Hayden Allen

Personal information
- Born: 10 November 1979 (age 46) Dunedin, New Zealand
- Nationality: New Zealand
- Listed height: 190 cm (6 ft 3 in)
- Listed weight: 92 kg (203 lb)

Career information
- High school: King's (Dunedin, New Zealand)
- Playing career: 1998–2017
- Position: Point guard / shooting guard

Career history
- 1998–2001: Otago Nuggets
- 2002: Waikato Titans
- 2003–2004: Otago Nuggets
- 2004–2005: New Zealand Breakers
- 2005–2008: Harbour Heat
- 2007–2008: Singapore Slingers
- 2009: Auckland Stars
- 2010–2011: Waikato Pistons
- 2012: Auckland Pirates
- 2013: Otago Nuggets
- 2015: Super City Rangers
- 2016–2017: Southland Sharks

Career highlights
- 2× NBL champion (2002, 2012); NBL Co-Most Outstanding Kiwi Guard (2007); NBL All-Star Five (2001);

= Hayden Allen =

New Zealand basketball player (born 1979)

Hayden James Allen (born 10 November 1979) is a New Zealand former professional basketball player who spent the majority of his career in the National Basketball League (NBL). He played close to 300 games and scored over 4000 points in his NBL career.

==Professional career==
Allen debuted as a teenager for the Otago Nuggets in 1998 and enjoyed his best season with the club in 2001, when he averaged 20 points per game and was named in the All-Star Five. His first championship title came the following year in 2002 with the Waikato Titans. He returned to Otago for the 2003 and 2004 seasons before joining the New Zealand Breakers as a development player for the 2004–05 NBL season. He went on to play three seasons for the Harbour Heat while also joining the Singapore Slingers for the 2007–08 NBL season.
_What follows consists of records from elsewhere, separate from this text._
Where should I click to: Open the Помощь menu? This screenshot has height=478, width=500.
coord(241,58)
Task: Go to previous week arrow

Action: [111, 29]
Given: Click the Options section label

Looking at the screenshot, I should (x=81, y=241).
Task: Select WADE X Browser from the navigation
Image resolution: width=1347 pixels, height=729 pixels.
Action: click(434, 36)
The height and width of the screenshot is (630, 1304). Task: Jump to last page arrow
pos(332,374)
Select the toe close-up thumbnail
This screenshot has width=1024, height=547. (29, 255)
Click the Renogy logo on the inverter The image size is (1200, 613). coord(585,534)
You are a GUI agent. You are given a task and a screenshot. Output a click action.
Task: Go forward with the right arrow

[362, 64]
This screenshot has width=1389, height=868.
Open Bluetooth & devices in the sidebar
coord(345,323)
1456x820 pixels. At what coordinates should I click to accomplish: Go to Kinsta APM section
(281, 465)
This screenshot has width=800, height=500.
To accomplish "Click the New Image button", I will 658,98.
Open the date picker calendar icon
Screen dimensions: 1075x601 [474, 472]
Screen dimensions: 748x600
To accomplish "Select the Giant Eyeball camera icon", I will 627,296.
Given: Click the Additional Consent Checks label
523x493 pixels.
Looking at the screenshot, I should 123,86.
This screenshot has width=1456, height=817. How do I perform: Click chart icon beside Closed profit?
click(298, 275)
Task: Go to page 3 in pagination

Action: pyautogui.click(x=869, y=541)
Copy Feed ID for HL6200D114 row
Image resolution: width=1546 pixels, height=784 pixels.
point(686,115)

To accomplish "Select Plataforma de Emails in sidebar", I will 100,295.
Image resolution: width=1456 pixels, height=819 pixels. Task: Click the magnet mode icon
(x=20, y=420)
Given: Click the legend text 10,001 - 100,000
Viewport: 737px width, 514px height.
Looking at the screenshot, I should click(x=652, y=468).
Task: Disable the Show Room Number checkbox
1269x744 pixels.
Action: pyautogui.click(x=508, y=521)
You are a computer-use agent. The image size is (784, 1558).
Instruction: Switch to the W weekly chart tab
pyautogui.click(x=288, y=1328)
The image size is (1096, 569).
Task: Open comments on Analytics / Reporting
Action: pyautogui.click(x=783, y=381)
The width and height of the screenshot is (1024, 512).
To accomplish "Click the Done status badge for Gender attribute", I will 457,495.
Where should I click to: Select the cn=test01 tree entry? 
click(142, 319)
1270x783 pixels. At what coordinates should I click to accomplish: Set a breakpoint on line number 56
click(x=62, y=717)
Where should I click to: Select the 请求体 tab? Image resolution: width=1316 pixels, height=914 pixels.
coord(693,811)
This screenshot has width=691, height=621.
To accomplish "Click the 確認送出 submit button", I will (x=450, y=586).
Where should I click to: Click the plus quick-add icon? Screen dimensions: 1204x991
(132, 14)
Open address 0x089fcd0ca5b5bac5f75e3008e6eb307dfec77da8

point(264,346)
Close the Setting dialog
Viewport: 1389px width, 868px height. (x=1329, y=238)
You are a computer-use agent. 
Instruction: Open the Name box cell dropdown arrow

In 2009, Allen joined the Auckland Stars before returning to Waikato to play with the Pistons in 2010 and 2011. Allen's second championship came in 2012 with the Auckland Pirates. In 2013, Allen returned to Otago to play for the Nuggets once again.

After taking a year off from basketball, Allen signed with the Super City Rangers for the 2015 NBL season on 1 December 2014.

On 1 April 2016, Allen signed with the Southland Sharks for the rest of the 2016 NBL season. On 25 January 2017, he re-signed with the Sharks for the 2017 season. Allen battled a groin injury for much of the 2017 season. On 22 November 2017, he re-signed with the Sharks for the 2018 season. However, he later retired prior to the start of the season.

==National team career==
In 2012, Allen earned his first Tall Blacks selection to compete at the FIBA World Olympic Qualifying Tournament in Venezuela. He was able to finally follow in the footsteps of his father, Glen, who represented New Zealand in 1973.

==Personal==
Allen and his wife, Natalie, have three children.

On 12 August 2011, Allen was involved in a horrific car accident along with Pistons' teammate Dan Ryan. He was a non-seatbelt wearing passenger in a speeding car that smashed into a wall on the Auckland Harbour Bridge, sending him hurtling through a window and skimming along State Highway 1. Just days from the birth of his first-born, son Reggie, Allen woke up in a hospital bed with stern-faced medics telling him how close he had come to never waking up. Allen says it changed his outlook on life as he looks back at the incident with a perspective that only those who have truly faced their mortality can understand.